The guy who supports off-shore drilling saved part of the Pacific
Add comment January 7th, 2009
Yep, that’s right.
WASHINGTON - Announcing the largest marine conservation effort in history, President George W. Bush on Tuesday designated three remote Pacific island areas as national monuments to protect them from energy extraction and commercial fishing.
Yes, for sure!
The additions mean Bush has set aside more square mileage of ocean for protection than any other political leader.
The three new monuments, surrounding far-flung islands, reefs and atolls scattered across the Pacific, will add 195,000 square miles of protected waters to the 135,000 square miles around the Northwest Hawaiian Islands that Bush protected in 2006.
But note this New York Times editorial …
That created a single monument larger than all the country’s national parks combined. If you judge the actions of presidential conservationists solely by the sheer size of planetary surface they protected during their time in office, Mr. Bush would outdo even Thomas Jefferson and Theodore Roosevelt.

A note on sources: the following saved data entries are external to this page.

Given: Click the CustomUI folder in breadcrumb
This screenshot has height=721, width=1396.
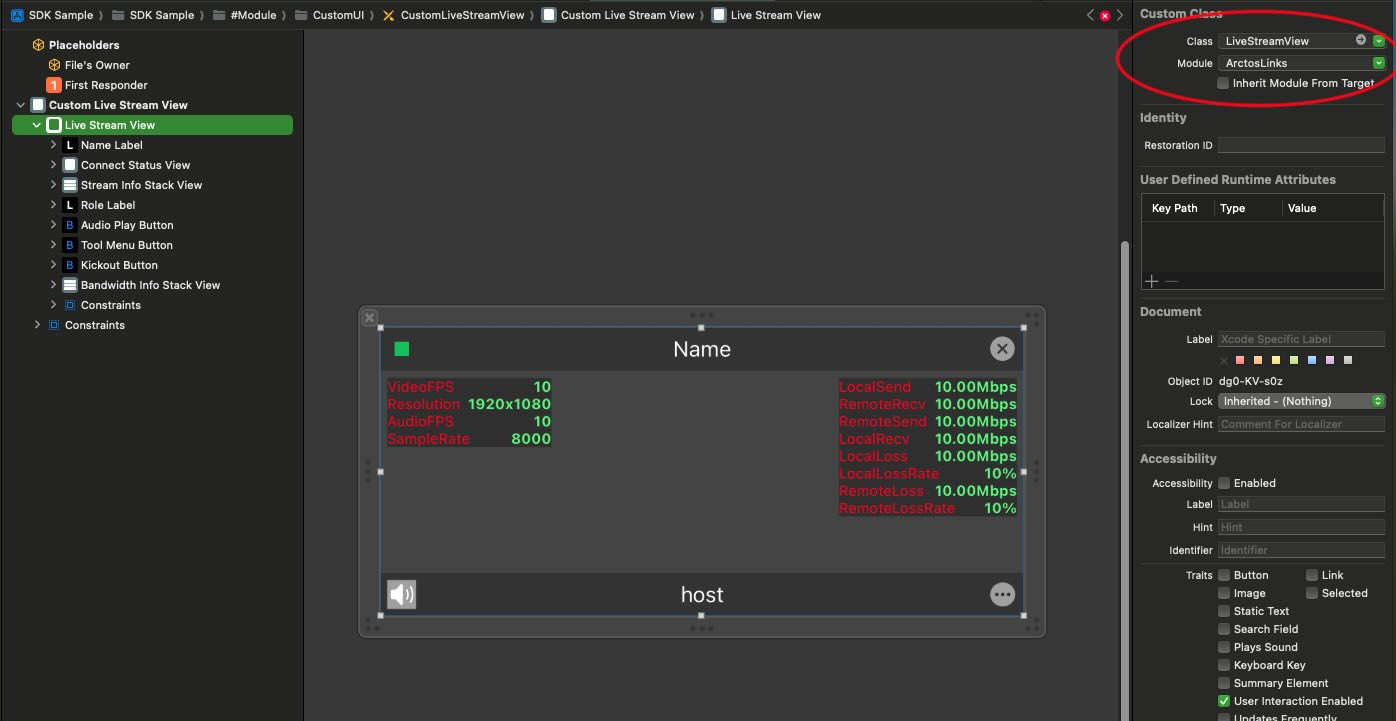Looking at the screenshot, I should (x=336, y=15).
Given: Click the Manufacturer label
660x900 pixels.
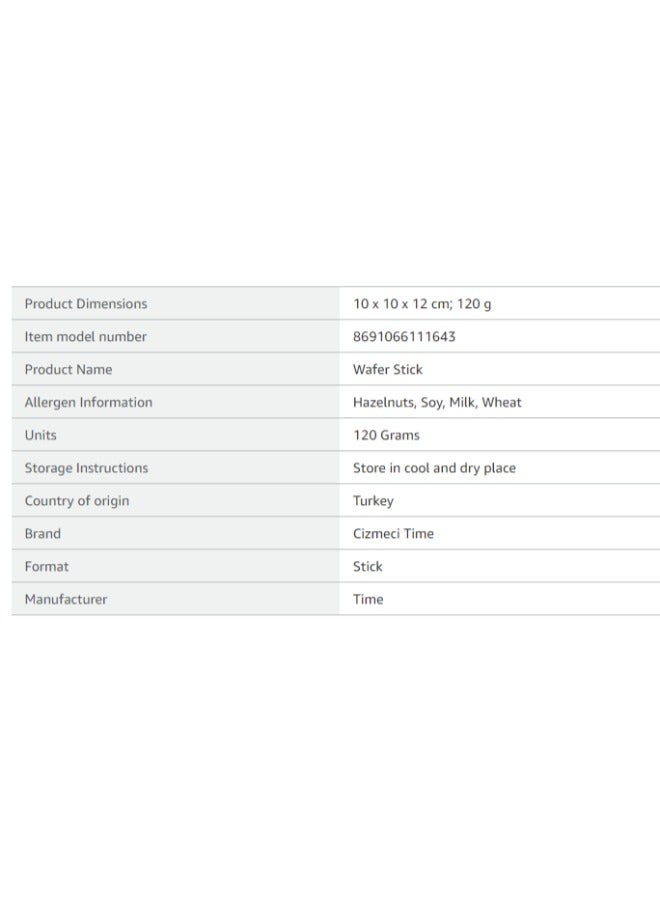Looking at the screenshot, I should [65, 599].
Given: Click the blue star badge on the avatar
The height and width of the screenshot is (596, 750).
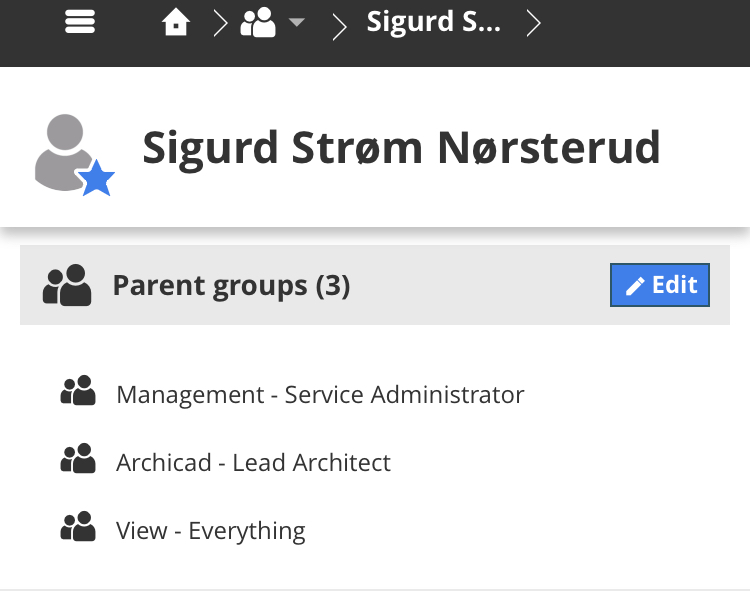Looking at the screenshot, I should coord(96,180).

This record, though, has enormous asterisks:
*The new monuments are not nearly as big as they could have been. Mr. Bush could have set their boundaries anywhere from 3 miles from the shores of the territories they encircle to the full 200 miles under United States jurisdiction. He chose 50 miles, excluding huge expanses of deep ocean.
*The protections could have been more stringent. They don’t rule out recreational fishing, for example, and do not include waters above the Mariana Trench.
*Big as they are, the monuments are not nearly enough to offset eight years of Mr. Bush’s bad environmental policies, marked by inaction on climate change, the sacrifice of millions of acres of public lands to oil and gas exploration, and indifference bordering on hostility to endangered species and fragile ecosystems.